━━ PROVIDED RECORDS
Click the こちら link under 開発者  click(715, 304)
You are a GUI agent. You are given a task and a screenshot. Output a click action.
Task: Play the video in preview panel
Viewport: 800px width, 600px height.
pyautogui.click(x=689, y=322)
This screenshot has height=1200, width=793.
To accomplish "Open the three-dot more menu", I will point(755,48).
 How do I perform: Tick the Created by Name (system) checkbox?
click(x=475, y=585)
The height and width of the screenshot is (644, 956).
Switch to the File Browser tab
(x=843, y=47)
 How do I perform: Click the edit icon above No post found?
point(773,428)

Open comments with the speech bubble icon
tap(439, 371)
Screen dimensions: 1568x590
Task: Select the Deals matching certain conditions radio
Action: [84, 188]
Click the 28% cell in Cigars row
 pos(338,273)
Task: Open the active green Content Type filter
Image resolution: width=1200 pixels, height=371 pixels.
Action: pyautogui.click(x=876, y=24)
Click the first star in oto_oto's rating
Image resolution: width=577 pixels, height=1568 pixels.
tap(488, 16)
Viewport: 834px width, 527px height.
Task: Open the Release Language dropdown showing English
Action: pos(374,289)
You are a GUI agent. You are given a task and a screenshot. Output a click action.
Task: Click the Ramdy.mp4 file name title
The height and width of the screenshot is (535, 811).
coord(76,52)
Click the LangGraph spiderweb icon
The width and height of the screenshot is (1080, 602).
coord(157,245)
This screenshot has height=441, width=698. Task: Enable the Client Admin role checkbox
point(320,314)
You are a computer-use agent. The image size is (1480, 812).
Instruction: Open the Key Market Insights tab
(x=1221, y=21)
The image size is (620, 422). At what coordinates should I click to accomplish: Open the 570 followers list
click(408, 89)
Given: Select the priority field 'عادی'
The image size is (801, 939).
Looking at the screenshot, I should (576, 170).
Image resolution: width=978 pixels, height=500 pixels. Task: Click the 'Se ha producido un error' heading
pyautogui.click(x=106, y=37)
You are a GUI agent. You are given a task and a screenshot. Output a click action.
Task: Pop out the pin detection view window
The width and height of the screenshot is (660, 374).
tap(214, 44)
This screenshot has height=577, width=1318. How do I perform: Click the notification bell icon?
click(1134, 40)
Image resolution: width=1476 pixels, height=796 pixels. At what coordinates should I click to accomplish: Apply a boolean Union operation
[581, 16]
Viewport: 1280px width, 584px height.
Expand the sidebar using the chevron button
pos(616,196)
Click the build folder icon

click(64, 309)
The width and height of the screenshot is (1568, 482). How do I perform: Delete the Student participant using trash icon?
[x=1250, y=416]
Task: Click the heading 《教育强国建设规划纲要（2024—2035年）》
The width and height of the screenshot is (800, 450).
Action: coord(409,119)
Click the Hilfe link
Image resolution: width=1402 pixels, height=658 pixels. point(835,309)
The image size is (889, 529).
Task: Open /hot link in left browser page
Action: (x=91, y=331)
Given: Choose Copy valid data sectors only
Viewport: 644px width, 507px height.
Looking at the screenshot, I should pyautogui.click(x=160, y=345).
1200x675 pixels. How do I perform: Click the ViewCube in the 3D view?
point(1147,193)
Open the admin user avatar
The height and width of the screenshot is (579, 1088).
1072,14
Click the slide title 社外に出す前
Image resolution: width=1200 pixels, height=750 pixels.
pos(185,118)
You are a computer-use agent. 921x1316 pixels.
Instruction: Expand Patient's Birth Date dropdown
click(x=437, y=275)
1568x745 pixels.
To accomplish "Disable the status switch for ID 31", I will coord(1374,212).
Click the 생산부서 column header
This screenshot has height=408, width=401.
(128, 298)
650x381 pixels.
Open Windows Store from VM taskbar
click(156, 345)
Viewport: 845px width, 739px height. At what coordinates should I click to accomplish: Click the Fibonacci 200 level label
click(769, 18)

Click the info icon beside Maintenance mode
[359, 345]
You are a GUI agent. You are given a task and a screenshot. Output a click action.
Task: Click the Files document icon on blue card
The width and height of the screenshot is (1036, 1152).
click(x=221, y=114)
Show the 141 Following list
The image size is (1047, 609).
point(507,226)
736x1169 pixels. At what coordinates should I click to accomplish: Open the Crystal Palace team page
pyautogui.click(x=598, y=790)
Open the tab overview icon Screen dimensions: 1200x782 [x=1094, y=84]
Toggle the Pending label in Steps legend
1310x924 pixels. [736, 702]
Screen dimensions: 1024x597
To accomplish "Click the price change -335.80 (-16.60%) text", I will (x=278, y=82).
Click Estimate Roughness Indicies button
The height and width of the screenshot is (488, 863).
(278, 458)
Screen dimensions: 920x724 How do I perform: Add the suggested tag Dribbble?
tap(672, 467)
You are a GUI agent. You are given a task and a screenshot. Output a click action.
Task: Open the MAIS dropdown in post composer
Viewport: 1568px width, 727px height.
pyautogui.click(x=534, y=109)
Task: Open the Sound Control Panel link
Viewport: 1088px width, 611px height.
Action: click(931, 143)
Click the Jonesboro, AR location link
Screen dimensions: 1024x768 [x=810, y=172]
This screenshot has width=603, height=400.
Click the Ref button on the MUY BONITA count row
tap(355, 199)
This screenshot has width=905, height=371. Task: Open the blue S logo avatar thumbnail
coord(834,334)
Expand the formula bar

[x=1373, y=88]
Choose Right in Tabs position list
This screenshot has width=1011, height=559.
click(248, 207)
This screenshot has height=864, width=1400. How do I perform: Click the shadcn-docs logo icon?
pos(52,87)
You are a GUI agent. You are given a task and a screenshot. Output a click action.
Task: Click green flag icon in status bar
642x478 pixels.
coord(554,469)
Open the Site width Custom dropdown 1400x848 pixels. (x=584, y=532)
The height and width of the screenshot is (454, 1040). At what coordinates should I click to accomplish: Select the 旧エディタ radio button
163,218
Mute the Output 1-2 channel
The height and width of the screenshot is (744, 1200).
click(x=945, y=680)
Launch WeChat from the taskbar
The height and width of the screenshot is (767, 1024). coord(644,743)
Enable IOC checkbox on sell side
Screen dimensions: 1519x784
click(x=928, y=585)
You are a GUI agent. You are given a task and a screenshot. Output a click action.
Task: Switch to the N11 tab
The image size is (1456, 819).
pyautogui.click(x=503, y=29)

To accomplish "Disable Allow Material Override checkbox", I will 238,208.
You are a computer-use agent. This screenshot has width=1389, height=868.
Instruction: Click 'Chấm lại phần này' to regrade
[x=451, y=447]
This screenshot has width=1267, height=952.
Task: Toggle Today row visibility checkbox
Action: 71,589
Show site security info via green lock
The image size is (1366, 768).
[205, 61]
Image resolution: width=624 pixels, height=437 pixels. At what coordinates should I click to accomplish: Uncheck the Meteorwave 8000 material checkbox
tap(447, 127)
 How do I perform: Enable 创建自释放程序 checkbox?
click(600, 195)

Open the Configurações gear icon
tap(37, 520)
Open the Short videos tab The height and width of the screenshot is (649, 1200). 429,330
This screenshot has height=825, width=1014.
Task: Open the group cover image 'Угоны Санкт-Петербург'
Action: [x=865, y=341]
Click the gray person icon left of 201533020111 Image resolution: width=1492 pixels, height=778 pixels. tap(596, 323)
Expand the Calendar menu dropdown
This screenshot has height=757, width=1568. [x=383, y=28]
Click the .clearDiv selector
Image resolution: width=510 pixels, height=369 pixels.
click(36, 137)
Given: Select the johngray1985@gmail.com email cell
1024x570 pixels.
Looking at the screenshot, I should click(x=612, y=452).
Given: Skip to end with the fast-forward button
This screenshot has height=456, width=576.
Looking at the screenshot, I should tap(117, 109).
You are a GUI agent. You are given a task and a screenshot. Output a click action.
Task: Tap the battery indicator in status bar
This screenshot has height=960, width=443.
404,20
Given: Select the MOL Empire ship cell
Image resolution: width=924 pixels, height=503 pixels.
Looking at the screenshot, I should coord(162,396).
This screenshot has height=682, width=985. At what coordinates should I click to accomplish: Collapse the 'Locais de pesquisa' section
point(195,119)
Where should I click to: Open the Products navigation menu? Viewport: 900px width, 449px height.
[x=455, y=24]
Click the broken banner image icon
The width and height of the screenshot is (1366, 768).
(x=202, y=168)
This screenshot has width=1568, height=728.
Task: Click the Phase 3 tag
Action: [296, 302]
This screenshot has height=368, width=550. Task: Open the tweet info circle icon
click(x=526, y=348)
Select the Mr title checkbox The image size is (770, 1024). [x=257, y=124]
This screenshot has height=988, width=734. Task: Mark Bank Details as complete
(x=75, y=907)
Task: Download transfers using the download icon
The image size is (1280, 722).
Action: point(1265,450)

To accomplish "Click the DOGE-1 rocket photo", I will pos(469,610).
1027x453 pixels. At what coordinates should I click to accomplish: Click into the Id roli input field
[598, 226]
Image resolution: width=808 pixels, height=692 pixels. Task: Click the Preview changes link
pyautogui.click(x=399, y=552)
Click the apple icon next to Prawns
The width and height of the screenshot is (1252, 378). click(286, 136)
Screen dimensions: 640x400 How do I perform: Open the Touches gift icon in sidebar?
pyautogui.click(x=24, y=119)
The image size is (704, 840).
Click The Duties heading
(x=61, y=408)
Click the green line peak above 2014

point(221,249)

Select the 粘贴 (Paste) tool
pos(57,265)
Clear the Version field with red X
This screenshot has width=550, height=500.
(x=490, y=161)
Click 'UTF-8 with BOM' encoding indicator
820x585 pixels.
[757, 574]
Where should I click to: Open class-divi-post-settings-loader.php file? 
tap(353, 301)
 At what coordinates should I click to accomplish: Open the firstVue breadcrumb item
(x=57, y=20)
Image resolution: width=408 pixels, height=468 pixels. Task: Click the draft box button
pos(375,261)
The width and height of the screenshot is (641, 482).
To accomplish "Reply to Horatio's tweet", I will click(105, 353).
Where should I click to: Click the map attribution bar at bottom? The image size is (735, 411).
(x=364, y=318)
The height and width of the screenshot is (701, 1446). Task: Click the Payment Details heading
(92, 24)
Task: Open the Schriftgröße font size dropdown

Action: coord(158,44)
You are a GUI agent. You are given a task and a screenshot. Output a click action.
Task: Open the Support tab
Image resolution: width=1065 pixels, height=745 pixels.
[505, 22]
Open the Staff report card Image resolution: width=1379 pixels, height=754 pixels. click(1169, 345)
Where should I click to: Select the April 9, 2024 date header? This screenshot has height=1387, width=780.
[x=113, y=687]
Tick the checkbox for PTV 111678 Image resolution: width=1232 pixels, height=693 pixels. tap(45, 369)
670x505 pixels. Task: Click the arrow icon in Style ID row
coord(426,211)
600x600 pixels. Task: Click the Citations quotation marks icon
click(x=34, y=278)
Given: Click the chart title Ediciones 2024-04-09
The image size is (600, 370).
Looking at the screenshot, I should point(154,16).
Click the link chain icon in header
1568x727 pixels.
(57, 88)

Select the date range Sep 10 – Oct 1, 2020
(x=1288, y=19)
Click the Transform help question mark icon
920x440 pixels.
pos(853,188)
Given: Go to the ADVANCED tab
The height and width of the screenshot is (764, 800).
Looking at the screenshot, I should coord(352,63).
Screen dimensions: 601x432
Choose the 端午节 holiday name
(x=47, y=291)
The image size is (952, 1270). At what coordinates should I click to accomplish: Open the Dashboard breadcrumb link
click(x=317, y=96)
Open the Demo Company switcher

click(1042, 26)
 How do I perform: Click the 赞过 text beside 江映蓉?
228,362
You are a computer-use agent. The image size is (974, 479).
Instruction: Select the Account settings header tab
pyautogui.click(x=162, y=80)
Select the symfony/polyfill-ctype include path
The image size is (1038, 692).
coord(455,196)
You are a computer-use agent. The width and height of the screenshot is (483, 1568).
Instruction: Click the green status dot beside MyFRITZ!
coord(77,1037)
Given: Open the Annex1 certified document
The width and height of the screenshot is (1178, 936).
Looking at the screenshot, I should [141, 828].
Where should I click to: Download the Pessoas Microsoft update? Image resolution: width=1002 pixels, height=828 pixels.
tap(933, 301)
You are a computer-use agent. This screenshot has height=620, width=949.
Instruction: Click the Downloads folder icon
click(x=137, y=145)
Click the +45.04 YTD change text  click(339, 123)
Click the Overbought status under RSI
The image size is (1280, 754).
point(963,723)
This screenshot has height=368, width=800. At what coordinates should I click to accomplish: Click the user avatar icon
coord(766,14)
━━━━
• [INSTRUCTIONS TO FOLLOW] Only one span of lines is wanted: the line with "You are a computer-use agent. The image size is (974, 479)." and every line after it to the end of the entries, output exactly.

• [EXERCISE RESPONSE]
You are a computer-use agent. The image size is (974, 479).
Instruction: Select the Account settings header tab
pyautogui.click(x=162, y=80)
Select the symfony/polyfill-ctype include path
The image size is (1038, 692).
coord(455,196)
You are a computer-use agent. The width and height of the screenshot is (483, 1568).
Instruction: Click the green status dot beside MyFRITZ!
coord(77,1037)
Given: Open the Annex1 certified document
The width and height of the screenshot is (1178, 936).
Looking at the screenshot, I should [141, 828].
Where should I click to: Download the Pessoas Microsoft update? Image resolution: width=1002 pixels, height=828 pixels.
tap(933, 301)
You are a computer-use agent. This screenshot has height=620, width=949.
Instruction: Click the Downloads folder icon
click(x=137, y=145)
Click the +45.04 YTD change text  click(339, 123)
Click the Overbought status under RSI
The image size is (1280, 754).
point(963,723)
This screenshot has height=368, width=800. At what coordinates should I click to accomplish: Click the user avatar icon
coord(766,14)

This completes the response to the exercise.